Читать книгу Clueless in Galilee - Mac Barron - Страница 9
ОглавлениеFor the Sake of the Dullards
Matthew 15:1–9
Then Pharisees and scribes came to Jesus from Jerusalem and said, “Why do your disciples transgress the tradition of the elders? For they do not wash their hands when they eat.” He answered them, “And why do you transgress the commandment of God for the sake of your tradition? For God commanded, ‘Honor your father and your mother,’ and, ‘He who speaks evil of father or mother, let him surely die.’ But you say, ‘If any one tells his father or his mother, What you would have gained from me is given to God, he need not honor his father.’ So, for the sake of your tradition, you have made void the word of God. You hypocrites! Well did Isaiah prophesy of you, when he said:
‘This people honors me with their lips,
but their heart is far from me;
in vain do they worship me,
teaching as doctrines the precepts of men.’”
The Setup
The Pharisees are trying to humiliate Jesus and prove to the crowd that he’s just a charlatan. So they accuse the disciples of breaking the law because they (the disciples) don’t wash their hands before they eat.
What Went Down
Despite the apparent lack of proper parenting in his disciples, Jesus is having none of this.

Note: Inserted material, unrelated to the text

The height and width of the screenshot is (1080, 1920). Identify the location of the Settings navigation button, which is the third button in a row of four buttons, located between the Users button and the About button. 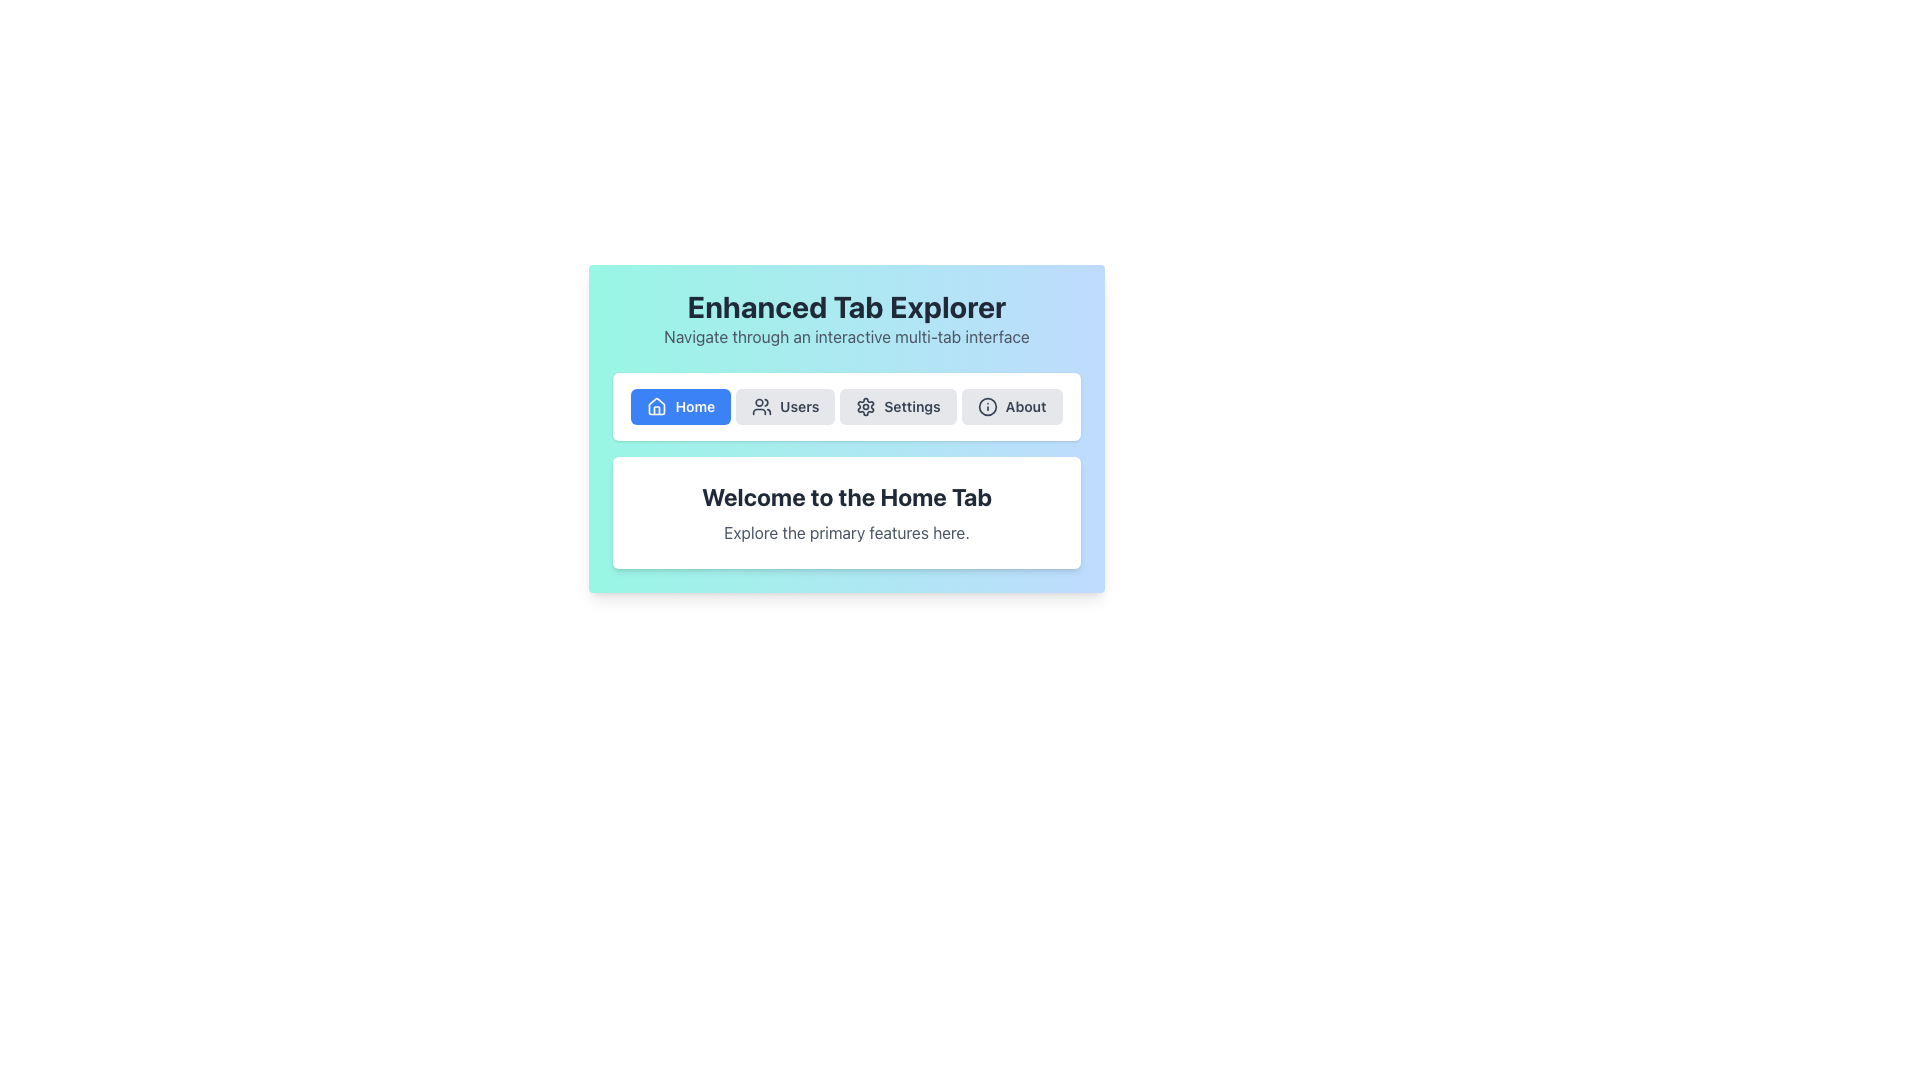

He points out a loophole in Jewish law that would make Breaking Bad’s Saul Goodman blush, and then quotes Isaiah at them. In other words, someone does get humiliated in this scenario — and it’s not Jesus.
Jesus then turns to the crowd and uses the Pharisees’ complaint as a teachable moment about what’s in a man’s heart. I can only imagine the disciples standing behind Jesus, wisely nodding their heads. (Of course, later we find out that they don’t have any idea what he’s talking about.)
Then the disciples worry that some of the Pharisees are offended. Jesus tells them not to worry about it and makes a joke about blind people falling into pits. Seriously. Read it yourself.
Peter (who, you might recall, will be the first pope one day) takes everything way too seriously and, in classic android fashion, asks Jesus to explain the parable. My copy of the Bible doesn’t have a footnote stating that Our Lord rolled his eyes, but the NIV translation says he literally called the disciples “dull” (Mt 15:16).
As one reads about Jesus breaking down his lesson for the disciples (Peter was probably asking about the blind person joke, but Christ goes back to the lesson for the crowd), one can almost imagine Jesus grabbing a whiteboard from just out of frame and drawing a diagram of human anatomy, emphasizing every word as he goes, like you do with children: “Do you not see that whatever goes into the mouth passes into the stomach, and so passes on?” (You know James elbowed John and pointed at the drawing’s butt.)
Jesus goes on: “But what comes out of the mouth proceeds from the heart, and this defiles a man” (Mt 15:17-18).
Now, in the disciples’ defense, Jesus is shifting willy-nilly between the literal (what goes into the mouth) and figurative (what comes out of the mouth). At least four of the disciples are fishermen. Fish don’t do this kind of shifting. They are either real fish or … well, they’re pretty much all real fish.
The Takeaway
Don’t get hung up on the letter of the law. Actions and intent (which come from the heart) are the most important things.
Can’t you just imagine Peter following right behind Jesus as he starts to leave and asking, “Lord, can we make … like a signal for when things are ‘real’ and when they are ‘figurative’?”